-
Notifications
You must be signed in to change notification settings - Fork 1.8k
Description
Is your feature request related to a problem or challenge?
As mentioned in #18319, it is much easier for optimizers to reason about predicates of the form <col> op <constant> expressions. They often can't optimize anywhere near as well if they have a scalar function wrapping them
This includes DataFusion's PruningPredicate
For example the predicate looking for a particular year
WHERE EXTRACT (YEAR FROM k) = 2024Can be rewritten as
k >= 2024-01-01 AND k < 2025-01-01.And then k is easier to pushdown and subject to range analysis, etc.
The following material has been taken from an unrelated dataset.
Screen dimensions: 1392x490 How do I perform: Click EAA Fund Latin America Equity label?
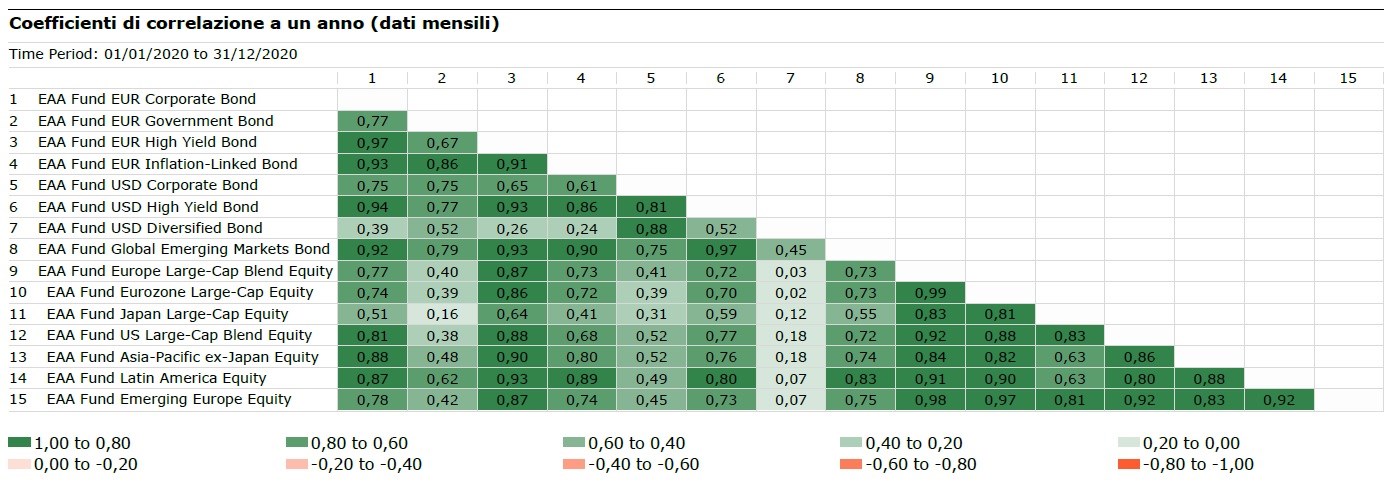tap(156, 378)
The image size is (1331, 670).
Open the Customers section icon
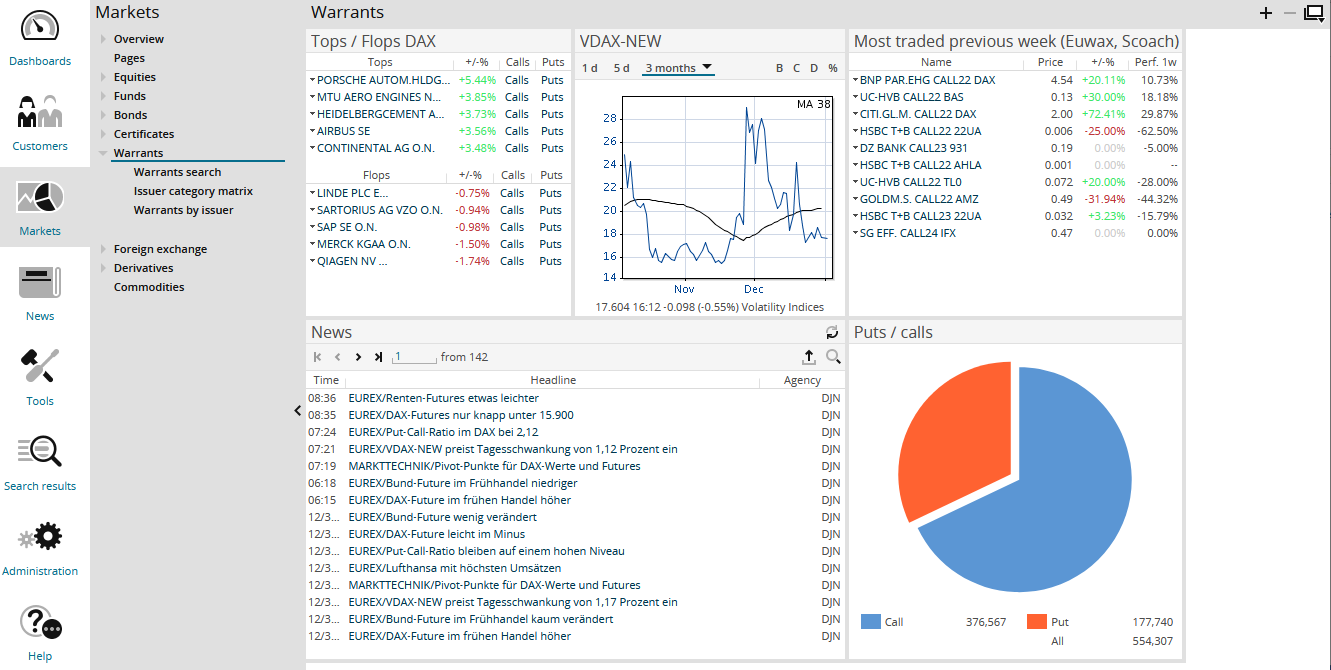pyautogui.click(x=40, y=113)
The ClickHouse paper : https://www.vldb.org/pvldb/vol17/p3731-schulze.pdf calles these "preimage" (from the mathematical term) for this rewrite (I think toYear(k) is the equivalent of EXTRACT(YEAR from k))
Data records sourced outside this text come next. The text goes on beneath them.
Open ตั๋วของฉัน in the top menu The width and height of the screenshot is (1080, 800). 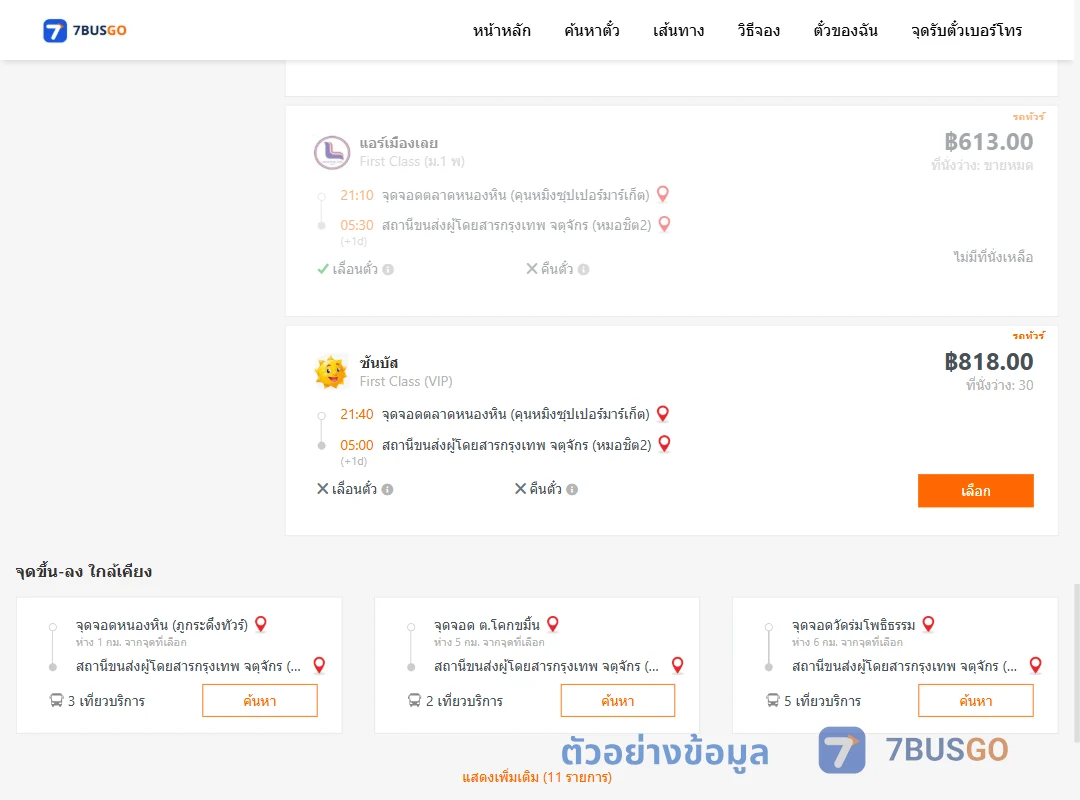[x=845, y=30]
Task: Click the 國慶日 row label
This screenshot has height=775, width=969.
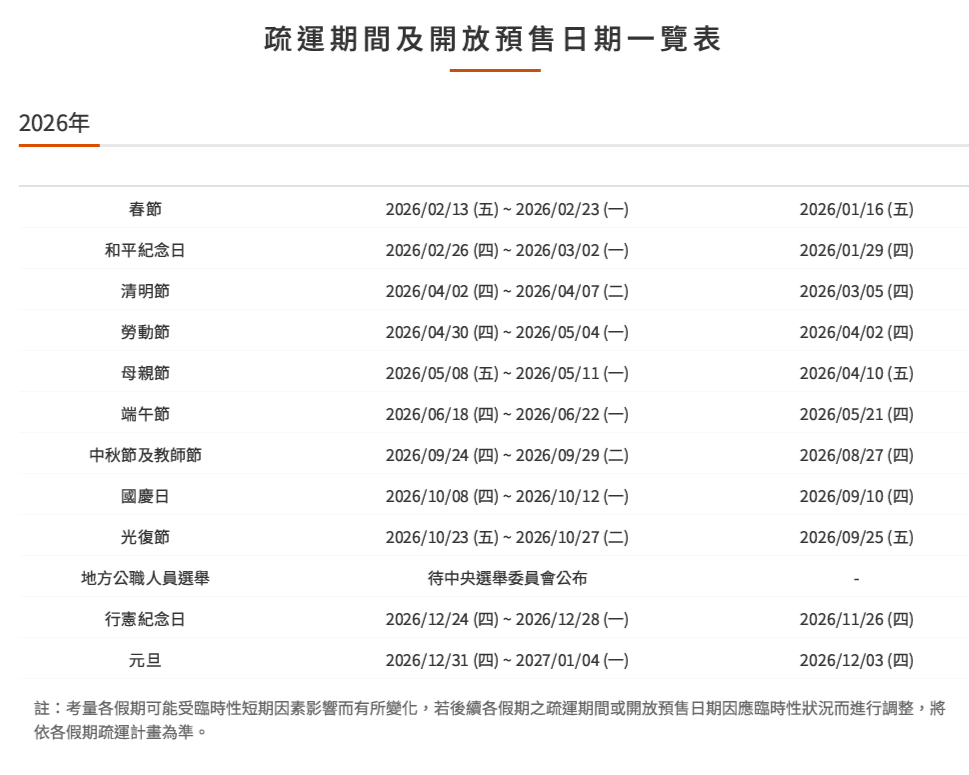Action: [145, 497]
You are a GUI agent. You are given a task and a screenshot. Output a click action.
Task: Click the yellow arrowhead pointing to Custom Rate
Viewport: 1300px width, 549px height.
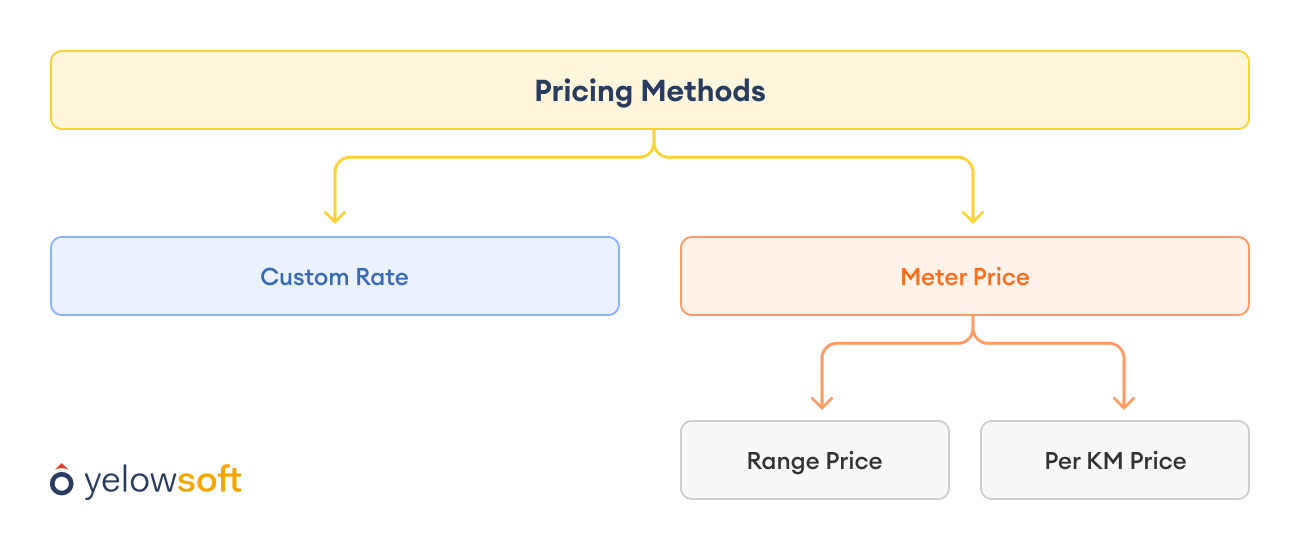click(335, 215)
Second, some functions can compute the preimage of a given function result. This is used to replace comparisons of constants with function calls on the key columns by comparing the key column value with the preimage. For example, toYear(k) = 2024 can be replaced by k >= 2024-01-01 && k < 2025-01-01.
Describe the solution you'd like
I would like DataFusion to do this rewrite too
Describe alternatives you've considered
This might be possible to do by implementing ScalarUDFImpl::simplify for date_part 👍
https://github.com/apache/datafusion/blob/main/datafusion/functions/src/datetime/date_part.rs
Additional context
No response